During scrolling trough the comments I was touched. Touched to tears. So many people who resonate to similar things as me. Then I read your comment “Aww you guys are making me cry …”. It feels like connection. And being seen.

Thanks for asking to comment. And being part of this conversation.

Jennifer July 24, 2019 at 6:32 am

Hi David! I too blogged in a stream of consciousness way in 2008-10 era. I called what I did largely “mind vomit” bc I was just blathering on about whatever I felt. I never had many followers, but i was religious about it until I realized that the internet was getting… different.

I love your writing, please do continue!!!

Haley July 24, 2019 at 7:50 am

Hi David!

I don’t think I’ve ever commented on here, but I’ve been following your blog for about ten years now (initially because my friend shared your “9 Mind-Bending Epiphanies” post, which he had found via StumbleUpon…another remnant of the Old School…). Just wanted to say that all of your posts, old and new, have provided me with much mental/emotional relief (many of them, repeatedly). Thanks for sharing your thoughts, and I look forward to future posts (as per usual).

Natasha July 24, 2019 at 3:27 pm

Hello World!

Hi to David…sending back some love. I never comment either, but I recently finished reading Big Magic by Elizabeth Gilbert…and your post echoed some of the things from that book that I brought forward into my own world. I always admire how, after such a huge hit, she continues to do her work.

Every time I see your post in my inbox, I save it for a time when I can actually focus on it, read it, re-read it, think about it, linger. I sometimes make a coffee, or even wait till I have a moment for a quiet cafe. My point is, no matter the clicks, comments or shares, by my definition, that’s some genuine engagement. Thank you for giving me that.

David Cain July 24, 2019 at 9:46 pm

Yes, that is the best engagement a creator could hope for. Thanks Natasha.

Lyssa July 24, 2019 at 4:48 pm

100% to this. I’ve been blogging since 2006 and feel your evolution completely! Thanks for sharing, and love your work, new and old.

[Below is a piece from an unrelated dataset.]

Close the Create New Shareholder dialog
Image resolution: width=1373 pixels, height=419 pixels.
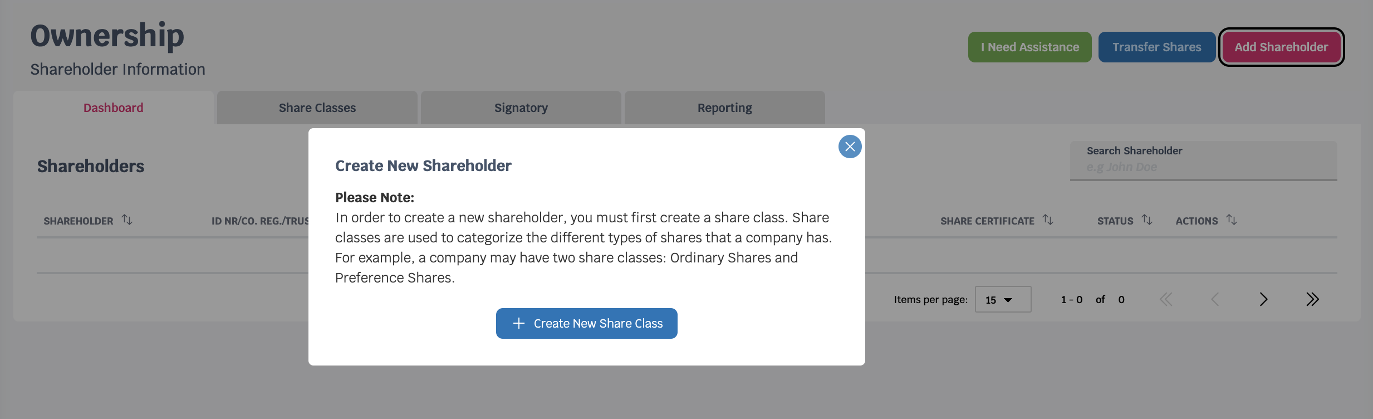click(x=850, y=147)

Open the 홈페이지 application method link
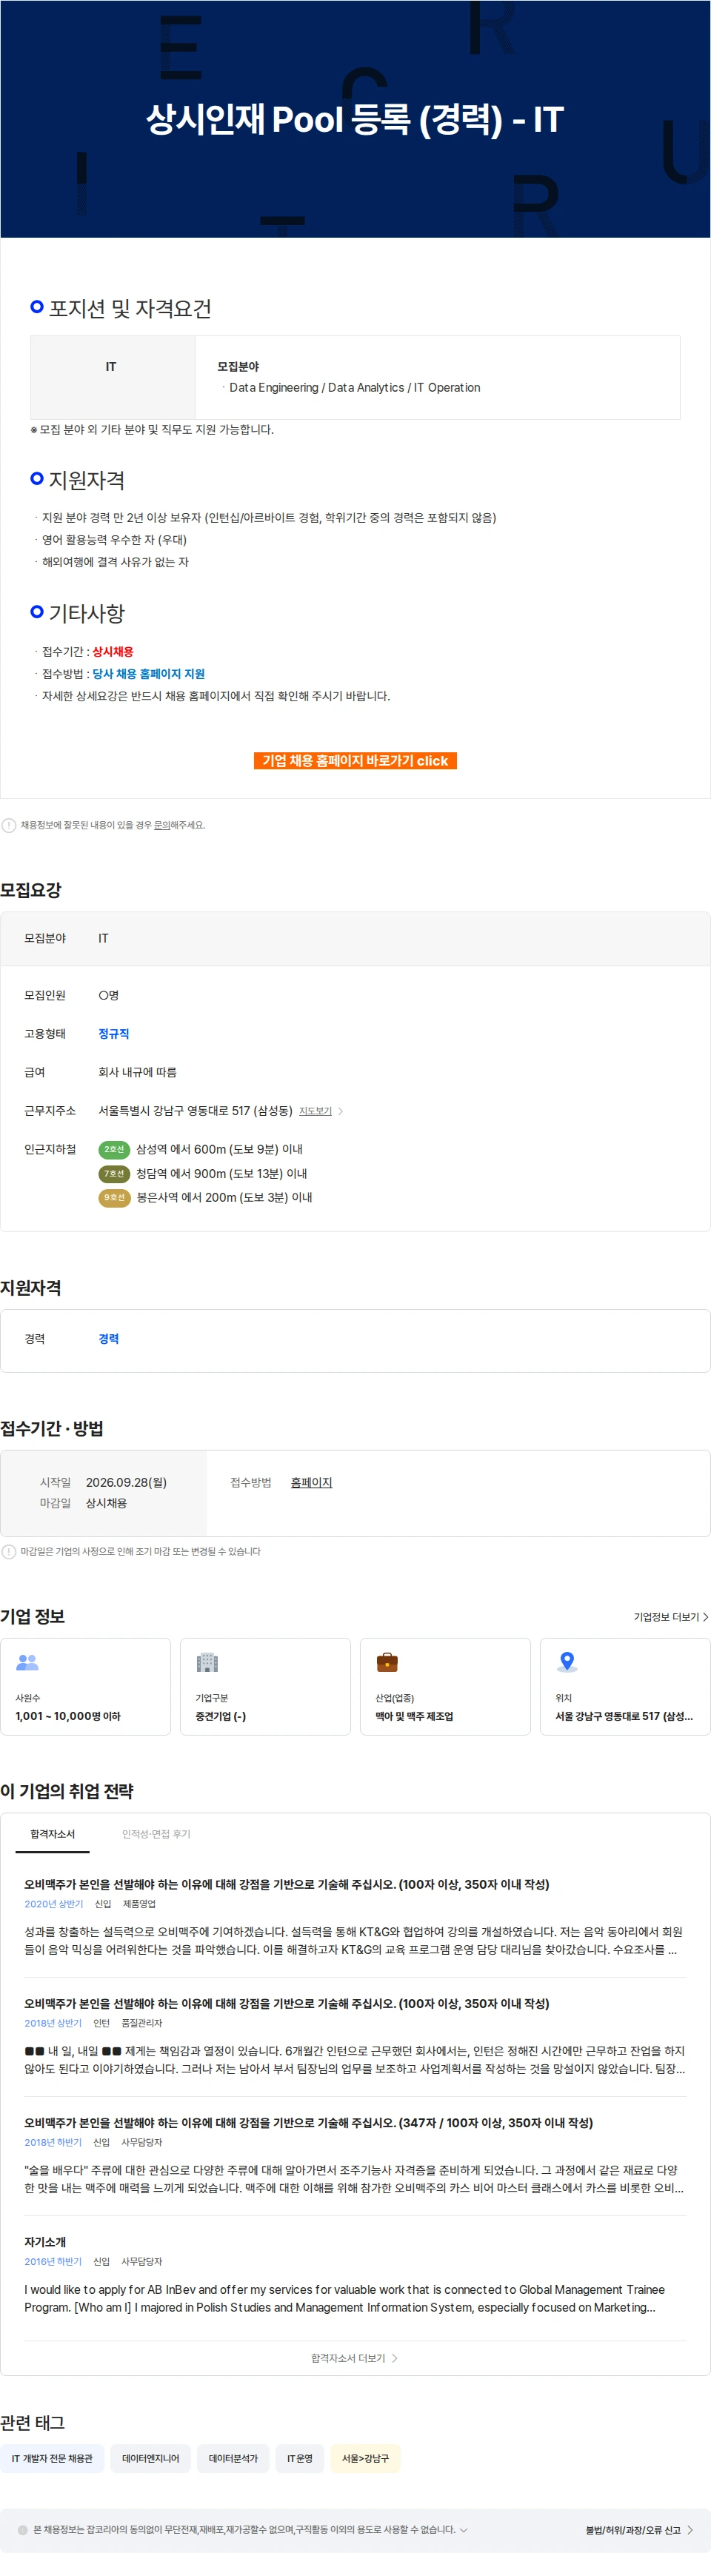311,1483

Adam T July 25, 2019 at 9:25 am

I’m liking the sound of this… more posts, more often. :D

John Riley July 24, 2019 at 5:11 pm

Hi all! I’m a Raptitude fan from Atlanta, GA. Appreciate all of your interesting and thought provoking posts, David. I’m grateful for this little haven on the otherwise chaotic web. :)

September July 24, 2019 at 5:14 pm

Hi! I’m a new follower this year from the Cait Flanders blog. I enjoy your writing! I’ve been blogging since 2006 but it’s locked so I can say whatever. Each year I print a hardcover version of it at lulu.com and its a wonderful record of the trivia of my life.
I’m so looking forward to your new type of posts. Sounds like my kind of blogging and it’s rare these days!
Happy Wednesday!!!

Andrew Wade July 24, 2019 at 5:33 pm

Looking forward to reading what you post next!

Cameron Black July 25, 2019 at 4:08 am

Hi David,

I’ve been reading your blog for at least eight years, but don’t think I’ve ever commented. Thanks for all the thought-provoking posts over the years. I have enjoyed practising some of the mindfulness techniques you’ve shared, like how to be good stranger. Please keep writing while however and whenever you want.

Cheers from Australia,
Cameron

Girt July 25, 2019 at 7:21 am

Heaps and heaps of love from me to you. You’ve given me so many profound gifts over many years. Thank you for all the effort, creativity and connection. Niche, broad, profound, shallow it’s all raptitude to me.

Harold Jarche July 25, 2019 at 8:11 am

You are in my feed reader, so it doesn’t matter how infrequent your posts are. Yes, blogging has changed a lot over the years. I started seriously blogging in 2004. I think we will see a reversal in the next few years though, as people realize how shallow the platform monopolies are.

David Cain July 25, 2019 at 8:05 pm

I think so too. People want genuine connection again, and it is still possible on the internet.

Eric July 25, 2019 at 11:36 am

“They can’t all be zingers” was once said sometime by someone somewhere. You keep it up David and keep doing what you do. I think you’re downright brilliant more often than not.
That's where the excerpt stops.